Vivendi appoints ten firms to its UK panel

After a five-month review, both regional and City firms win places

French utilities and media giant Vivendi has appointed 10 firms to its UK panel following a five-month review.

A range of City and regional players have won places. They are Allen & Overy (A&O), Beachcroft Wansbroughs, Boyes Turner & Burrows, Brodies, Burness, Macfarlanes, Pinsent Curtis Biddle, Reynolds Porter Chamberlain Simmons & Simmons and Theodore Goddard.

Despite individual specialities, all the member firms will form a central pool that Vivendi companies will use.

Firms were invited to tender for the places last autumn. They were asked to prepare written submissions on a range of criteria and on a range of practice areas. There were no face-to-face interviews or beauty parades.

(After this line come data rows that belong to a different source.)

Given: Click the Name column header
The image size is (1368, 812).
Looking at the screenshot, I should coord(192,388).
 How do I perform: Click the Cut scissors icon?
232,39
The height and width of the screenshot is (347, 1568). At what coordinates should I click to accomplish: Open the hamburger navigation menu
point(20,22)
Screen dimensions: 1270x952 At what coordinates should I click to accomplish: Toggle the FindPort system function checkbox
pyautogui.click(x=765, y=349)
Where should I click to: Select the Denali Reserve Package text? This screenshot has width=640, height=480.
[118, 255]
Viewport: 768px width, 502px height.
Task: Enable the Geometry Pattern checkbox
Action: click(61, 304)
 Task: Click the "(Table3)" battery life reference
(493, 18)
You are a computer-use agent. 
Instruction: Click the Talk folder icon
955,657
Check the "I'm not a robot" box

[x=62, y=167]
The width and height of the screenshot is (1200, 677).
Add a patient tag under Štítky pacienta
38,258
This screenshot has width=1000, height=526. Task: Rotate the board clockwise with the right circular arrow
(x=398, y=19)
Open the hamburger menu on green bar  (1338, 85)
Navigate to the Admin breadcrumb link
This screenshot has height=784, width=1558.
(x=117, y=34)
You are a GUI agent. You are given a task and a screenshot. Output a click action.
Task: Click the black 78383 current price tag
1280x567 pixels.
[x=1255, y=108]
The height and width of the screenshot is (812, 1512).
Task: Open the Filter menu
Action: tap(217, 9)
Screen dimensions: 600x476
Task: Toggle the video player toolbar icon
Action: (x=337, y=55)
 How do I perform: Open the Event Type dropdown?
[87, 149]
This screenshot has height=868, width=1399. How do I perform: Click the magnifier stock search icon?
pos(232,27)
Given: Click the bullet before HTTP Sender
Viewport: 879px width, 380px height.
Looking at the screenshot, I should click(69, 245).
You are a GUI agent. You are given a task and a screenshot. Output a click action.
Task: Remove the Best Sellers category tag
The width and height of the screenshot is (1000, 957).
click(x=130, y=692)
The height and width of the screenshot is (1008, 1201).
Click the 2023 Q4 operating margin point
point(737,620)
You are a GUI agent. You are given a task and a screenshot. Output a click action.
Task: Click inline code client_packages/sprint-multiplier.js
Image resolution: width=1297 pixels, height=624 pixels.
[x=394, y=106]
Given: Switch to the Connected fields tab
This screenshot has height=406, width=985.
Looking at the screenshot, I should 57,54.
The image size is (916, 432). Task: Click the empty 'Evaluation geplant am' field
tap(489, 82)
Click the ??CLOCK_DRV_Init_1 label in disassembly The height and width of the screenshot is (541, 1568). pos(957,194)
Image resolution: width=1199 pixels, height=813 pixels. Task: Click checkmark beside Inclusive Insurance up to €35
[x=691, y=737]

There were 15 specific questions the firms had to address as part of the tender. These included questions on personnel, fee rates, likely lawyer teams and confidentiality.

For some firms, such as Theodore Goddard and Boyes Turner, the appointments mark the first time that they have been formally appointed to the panel, although both firms have worked for the group before.

Theodore Goddard, for example, has long-term relationships with group companies Universal and Onyx.

Douglas Evans, head of planning and environment at Theodore Goddard, led the bid. He says that at this stage he cannot put a value on the panel place, but adds that the group is an “excellent client”.

Reading-based Boyes Turner tendered on corporate as well as commercial property and employment.

Client partner Roy Butler, who sits in the corporate practice, led the bid. He says: “We are only a 17-partner firm so yes, we are very pleased with the win.”

Vivendi is the world’s second largest media company. It started life as a French state contractor with more than 2,000 subsidiaries.

But since the mid-1990s, most of the utility companies have been sold and it has concentrated on establishing itself as a leading player in entertainment.

Vivendi UK general counsel Michael Butcher led the review.